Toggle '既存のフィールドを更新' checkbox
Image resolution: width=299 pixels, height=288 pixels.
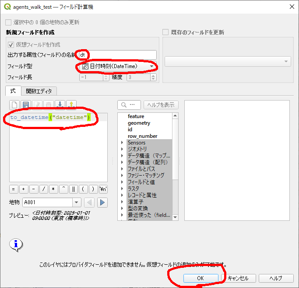[x=166, y=32]
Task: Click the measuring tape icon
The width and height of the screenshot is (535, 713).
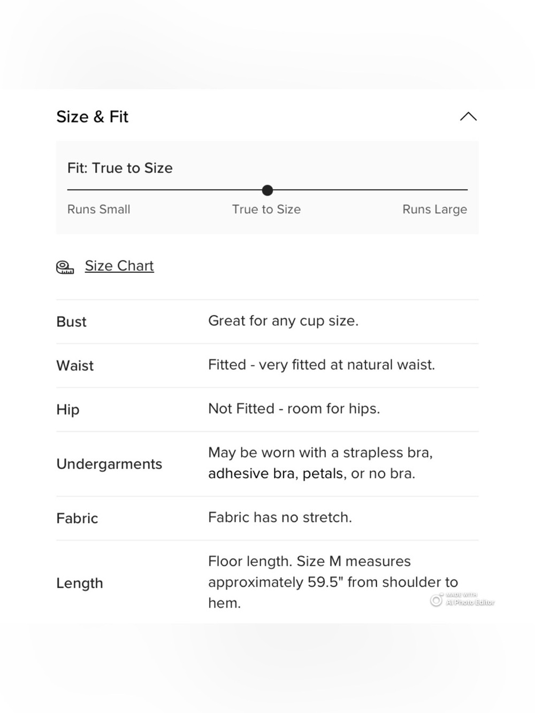Action: coord(65,267)
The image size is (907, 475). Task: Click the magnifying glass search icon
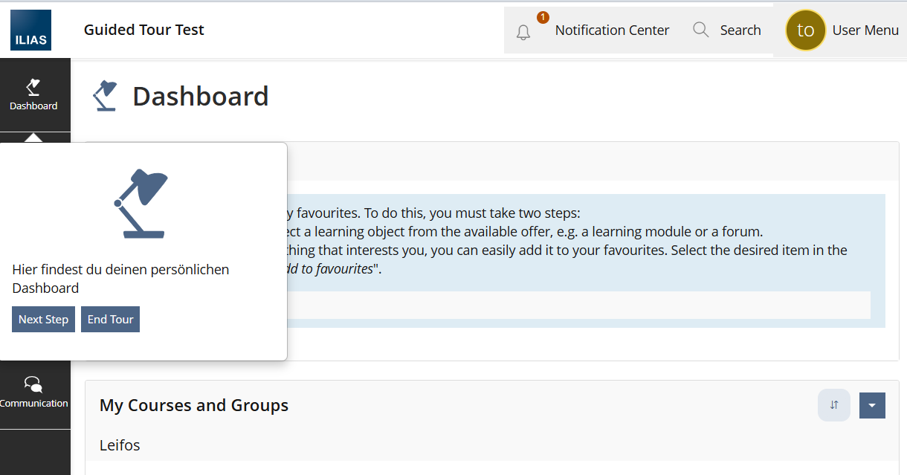click(700, 30)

● ● ● ● ●

◆ WHAT IS EXPECTED ◆
Copy the material verbatim. The pictures are not part of the copy.

◆ ANSWER AREA ◆
Toggle '既存のフィールドを更新' checkbox
Image resolution: width=299 pixels, height=288 pixels.
[x=166, y=32]
Task: Click the measuring tape icon
The width and height of the screenshot is (535, 713).
Action: coord(65,267)
The image size is (907, 475). Task: Click the magnifying glass search icon
click(700, 30)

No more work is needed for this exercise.